Transferrin is an iron-binding glycoprotein that delivers iron to cells via the transferrin receptor (TFR1). In cell culture, transferrin replaces the iron-carrier function of serum, supporting proliferation and productivity in serum-free and chemically defined media. Cells require iron for DNA synthesis, mitochondrial respiration, and enzymatic activity, but free iron catalyzes oxidative reactions that damage cells. Transferrin safely sequesters iron and delivers it into cells through receptor-mediated endocytosis, making it the biologically preferred iron source in serum-free bioprocessing (Luck & Mason, 2012; Kawabata, 2022).
What Is Optiferrin Made From?
Optiferrin is produced recombinantly using InVitria's ExpressTec expression platform, a non-mammalian, non-human expression host with no animal-derived, human-derived, or blood-derived materials. Manufacturing is fully animal-origin-free, from raw materials through production equipment to product-contact packaging. The expression system produces a protein structurally and functionally equivalent to human plasma transferrin, but without the pathogen risk, lot variability, or supply constraints associated with plasma-derived or mammalian cell–derived transferrin. This non-mammalian origin also eliminates the viral clearance validation burden that accompanies mammalian-derived biologics in regulated manufacturing.
Why Can't I Just Use Iron Salts or Iron Chelators Instead of Transferrin?

*EXCERPTED RECORDS*:
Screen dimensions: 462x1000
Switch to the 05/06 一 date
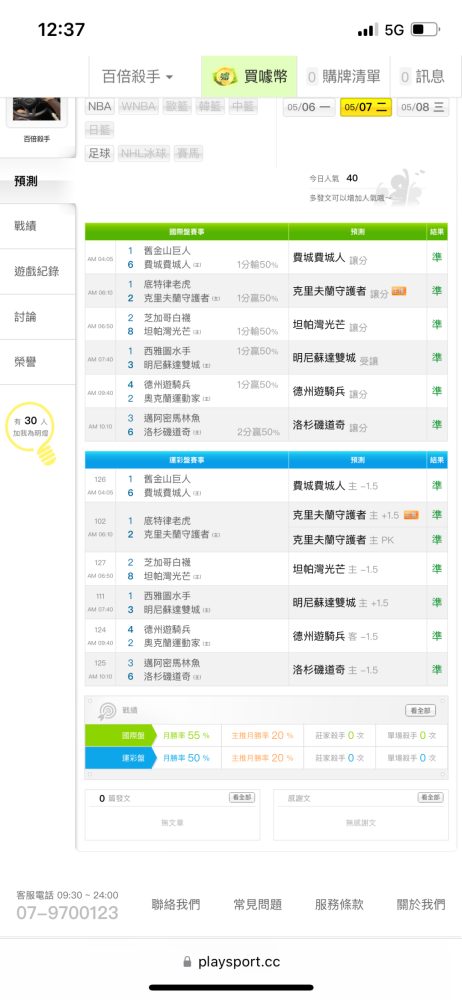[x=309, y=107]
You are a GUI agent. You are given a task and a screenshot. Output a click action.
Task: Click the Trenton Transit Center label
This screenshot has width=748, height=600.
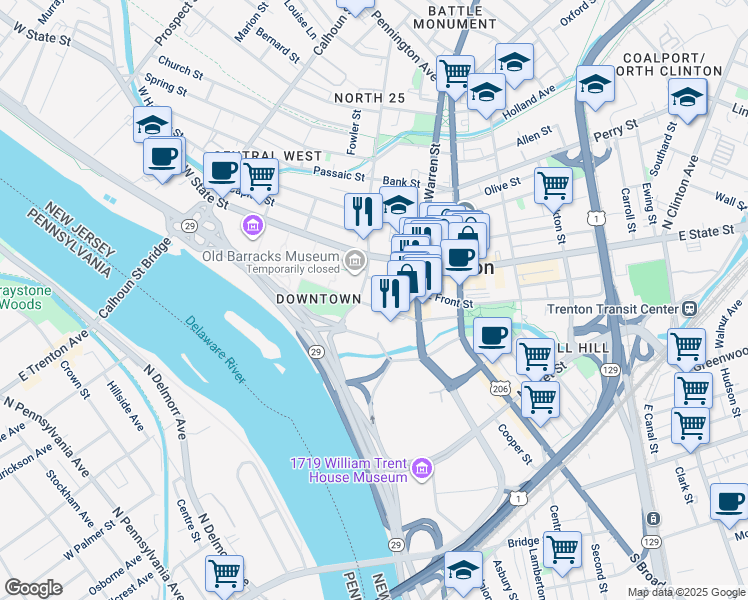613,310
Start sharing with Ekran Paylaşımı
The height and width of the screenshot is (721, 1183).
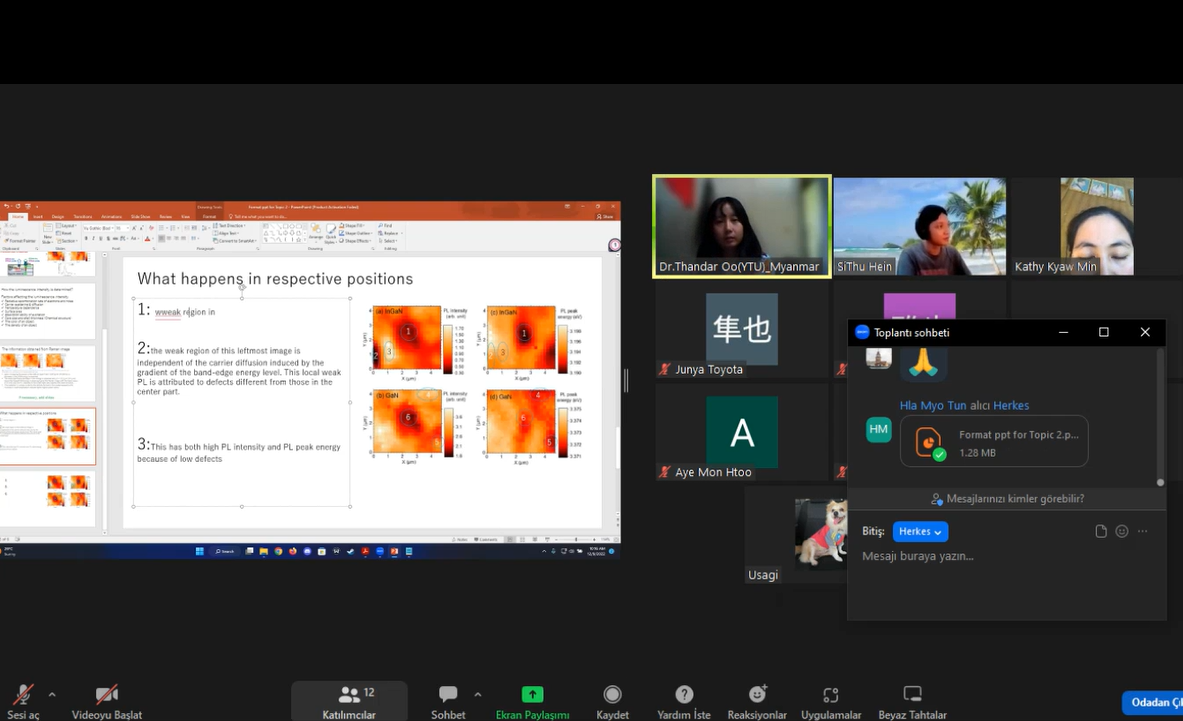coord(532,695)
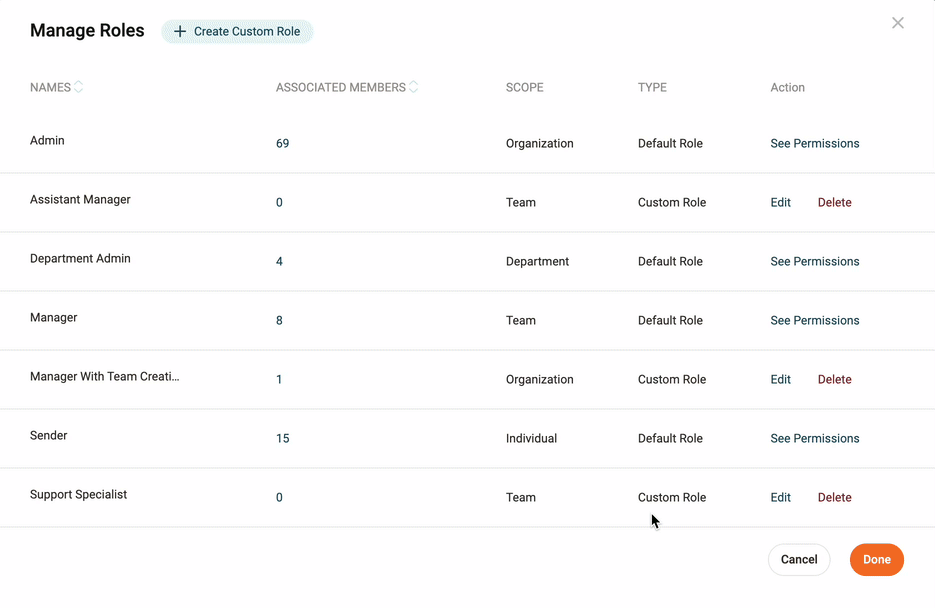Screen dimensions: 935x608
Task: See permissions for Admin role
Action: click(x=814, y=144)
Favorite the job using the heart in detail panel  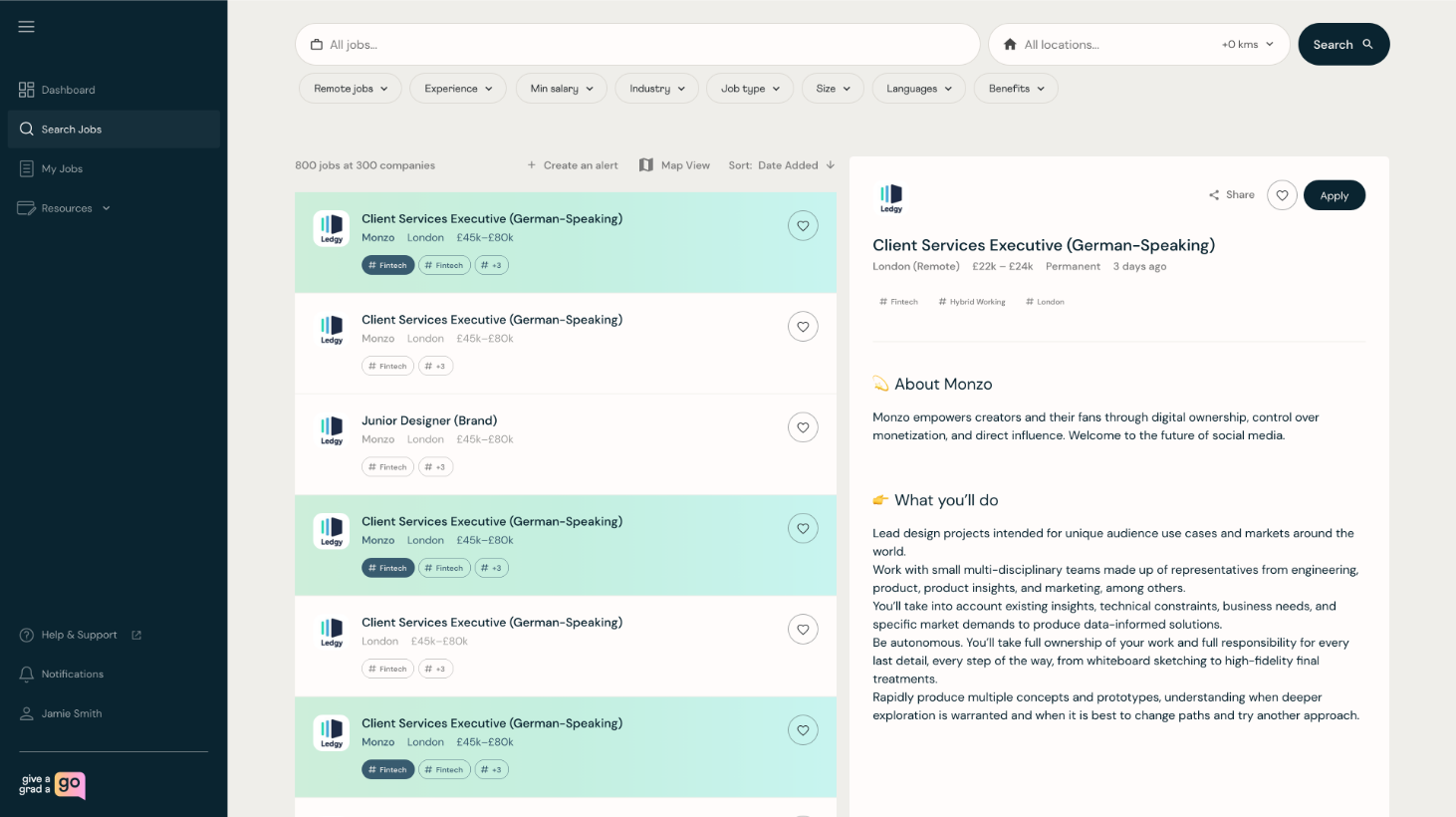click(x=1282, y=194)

*YOUR GOAL*:
Resume the passage on transferrin in serum-free cell culture, picking up right after its final heading.

*RESPONSE TO THE EXERCISE*:
Cells require iron for DNA synthesis, mitochondrial respiration, and enzymatic activity, but free iron (Fe²⁺ and Fe³⁺) catalyzes Fenton chemistry, generating reactive oxygen species that damage DNA, proteins, and lipid membranes (Kawabata, 2022). Iron salts like iron chloride, ferric ammonium citrate, and iron sulfate deliver iron to the media but don't control how or where it enters cells, exposing cultures to oxidative stress. Iron chelators face similar limitations — they bind iron but don't replicate the controlled, receptor-mediated delivery pathway cells evolved to use. Transferrin-mediated delivery through TFR1-dependent endocytosis is the physiologically correct iron-delivery mechanism — sequestering iron safely in the media and releasing it intracellularly through a controlled endocytic cycle (Luck & Mason, 2012; Lane et al., 2015).
Quality and Regulatory
Is Optiferrin cGMP-Manufactured and Animal-Origin-Free?
Yes. InVitria manufactures Optiferrin under a cGMP-compliant Quality Management System (QMS) with respect to 21 CFR Part 210/211 at its ISO 9001:2015-certified facility in Junction City, Kansas, USA. Optiferrin is 100% animal-origin-free — raw materials, production host, manufacturing equipment, and product-contact packaging are all free of animal-derived components. This combination — cGMP manufacture, animal-origin-free certification, and ISO 9001 quality system — supports use in regulated bioprocessing, IND filings, and clinical and commercial manufacturing workflows.
What Are the Purity and Endotoxin Specifications for Optiferrin?
Optiferrin release specifications include: Total Protein >90%, Purity ≥95%, Endotoxin ≤1.0 EU/mg, pH 6.0–8.0, Solubility and Moisture within validated ranges. The product is supplied as a lyophilized powder of recombinant DNA origin.
What Quality Documentation Is Available for Optiferrin?
Optiferrin is supported by a Certificate of Analysis, Safety Data Sheet, Guidelines for Use, Certificate of Origin and Animal-Free / TSE-BSE Statement, ISO 9001 certificate, and cGMP Statement. Additional Quality and Regulatory documentation is available on request — including Regulatory Support Files for IND filings and materials for supplier qualification in cell therapy, gene therapy, and biologics production.
Does InVitria Provide a Drug Master File (DMF) or Equivalent Regulatory Documentation for Optiferrin?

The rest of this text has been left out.